Submitted on Fri, 2018-02-23 16:56
On 5 January 2018, the Thai authorities detained Sam Sokha, a prominent labour activist, and deported her to Cambodia on 8 February. The incident has raised concerns among various human rights organisations that Hun Sen and the Thai military government are covertly making a deal on exchanging political refugees.
The Thai and Cambodian government officials cooperated in arranging a hurried deportation of the activist. She was deported little more than a month after she was arrested. During that time, Sam’s lawyer had appealed against her conviction for illegal entry and tried to add to the investigation report that she refused to return to Cambodia. The Thai authorities still extradited her.
Bussadi Santiphitaks, Director-General of the Department of Information, Ministry of Foreign Affairs, stated that the deportation of Sam Sokha followed the Migration Act of Thailand and was an act of cooperation between the two countries. She believed that relevant agencies had assessed that the activist would not be in danger after the deportation. Bussadi’s belief has been proven false as on 25 January, a Cambodian court had already found her guilty in absentia of “insult of a public official” and incitement to discriminate in relation to a video clip that featured her throwing shoes at a portrait of Hun Sen and Heng Samrin.
(Left) Sam Sokha
(Right) Hun Sen shakes hand with Prayut Chan-ocha
The circumstances of the forcible repatriation have prompted the international community to question Thailand over its treatment of asylum seekers. Sam Sokha was a refugee under the protection of the UNHCR and there have been clear threats to her life after she was deported. Although Thailand has never ratified the 1951 United Nations Convention Relating to the Status of Refugees, Thailand and Cambodia, as members of the international community, are obliged to respect the principle of non-refoulement, the ban on forcibly returning those who fear persecution in their home country.
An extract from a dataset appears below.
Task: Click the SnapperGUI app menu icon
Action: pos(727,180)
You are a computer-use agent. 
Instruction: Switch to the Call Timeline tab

Brad Adams, Executive Director of the Asian Division of Human Rights Watch, said Thailand was fully aware of Sam Sokha’s status as a refugee, yet still returned her to Cambodia, where she is likely to face a prison term for expressing her political views. “It’s sad but not surprising that a military junta would do a favour for a neighbouring dictator, but they should not cement their friendship at the expense of a refugee.”
More Cambodian exiles in Thailand
A source who works in an organisation that provides legal assistance to Cambodian political exiles explained that more Cambodians have come to seek asylum in Thailand since the political situation in Cambodia intensified, especially after the courts dissolved the main opposition party late last year.
Because Thailand has not ratified the 1951 Refugee Convention, asylum seekers cannot apply for refugee status in Thailand but usually transit Thailand to a third country. Those who wish to take refuge in a third country will seek asylum status from the UNHCR and wait for relocation. The whole process usually takes about one to two years, the source added.
Living in a transit country like Thailand, exiles have to bear various kinds of pressure. Some entered the country illegally. Some stay after their visas have expired. After the junta enacted the Royal Decree on Managing the Work of Aliens, employers became more active in identifying their migrant workers. This increases the chance of exiles being detected.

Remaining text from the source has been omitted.